Yusril mempertanyakan darurat kesehatan dengan berganti-ganti kebijakan dan orang. “Rumusan-rumusan hukum juga tidak selalu jelas, dan pelanggaran-pelanggaran yang dilakukan menimbulkan pertanyaan, apakah pure pelanggaran atau ada unsur politik,” katanya dalam webinar yang digelar Ikatan Dokter Indonesia (IDI), baru-baru ini.
Menurut ahli Hukum Tata Negara ini, kondisi tersebut membuat citra kurang positif kepada pemerintah, karena muncul anggapan tebang pilih dalam penerapan kebijakan. Ia mendesak pemerintah merumuskan secara tepat termasuk landasan hukum karena kesalahan dalam kebijakan bisa berdampak berjatuhannya korban.
“Enggak ada yang menjamin kesehatan kita sekarang. Salah kebijakan bisa mati massal, dan kalau mati massal itu bisa genocide (genosida) juga karena pembunuhan bersifat massal,” Ketua Umum Partai Bulan Bintang (PBB) itu mengingatkan.

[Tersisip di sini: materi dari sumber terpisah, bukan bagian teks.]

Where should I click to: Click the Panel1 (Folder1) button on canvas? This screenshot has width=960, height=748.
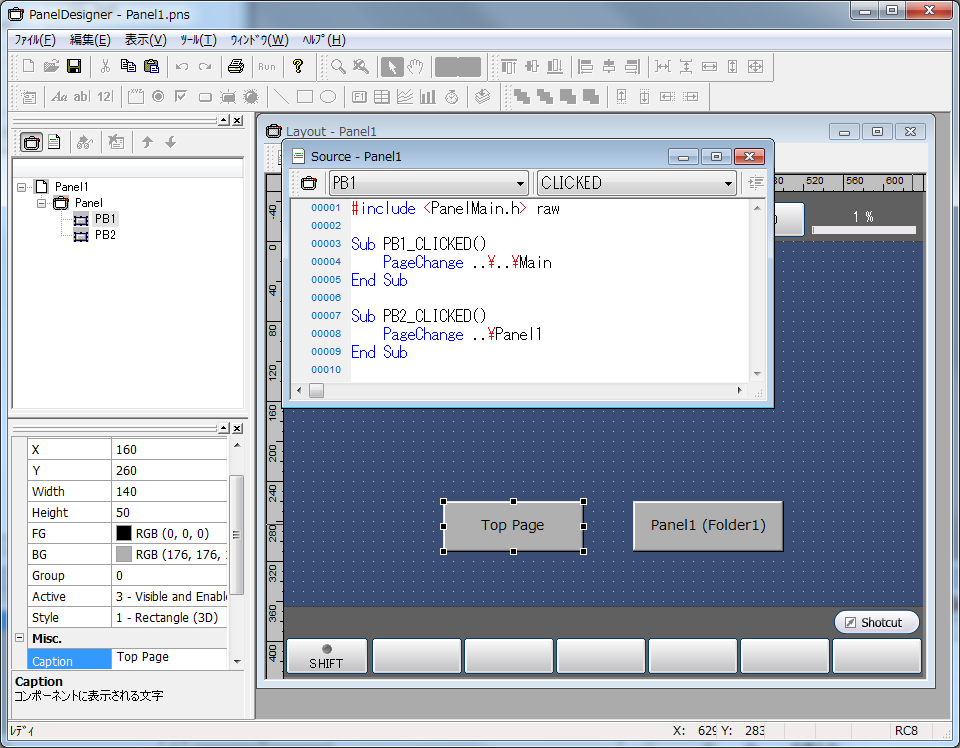708,525
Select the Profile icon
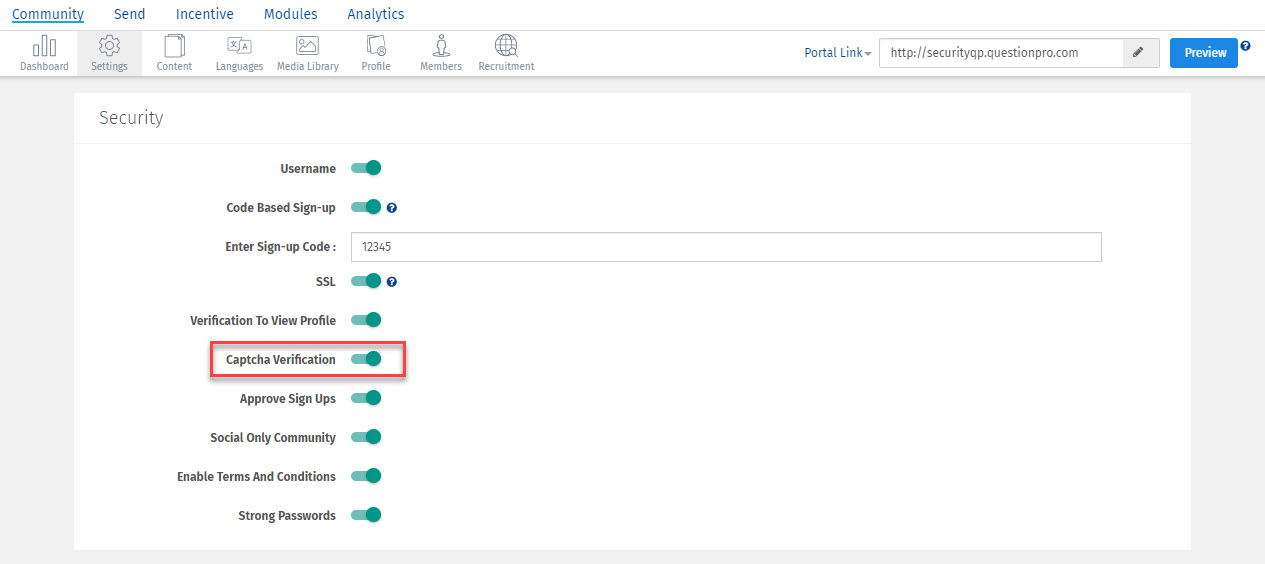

Mantan pengacara Joko Widodo dalam Pilpres 2019 itu menyebutkan beberapa contoh kebijakan yang bermasalah, antara lain digunakannya Instruksi Mendagri sebagai dasar hukum PPKM. Kemudian pelibatan Menteri BUMN Erick Thohir dan Menko Marves Luhut Binsar Pandjaitan.
“Kalau legitimasi dipertanyakan, orang memberi instruksi juga gimana, ya, tarik ulur, mundur maju mundur maju,” Yusril menegaskan.
Yusril juga menyinggung mengenai jumlah kematian tenaga kesehatan dan dokter. Selain harus mendapat perhatian serius juga perlu ditelusuri. Yusril menyarankan IDI meminta bantuan Komnas HAM apakah ada unsur pelanggaran HAM terkait gugurnya para dokter.
Yusril mencontohkan mengenai jam bekerja hingga alat pelindung diri (APD) yang ala kadarnya sehingga harus mengorbankan diri.
“Saya kira Komnas HAM atas permintaan IDI dapat melakukan penyelidikan ada unsur pelanggaran HAM atau tidak. Kemudian Komnas HAM bisa menyelidiki apakah ada unsur pembiaran sehingga jatuhnya korban begitu masif,” katanya. (Red)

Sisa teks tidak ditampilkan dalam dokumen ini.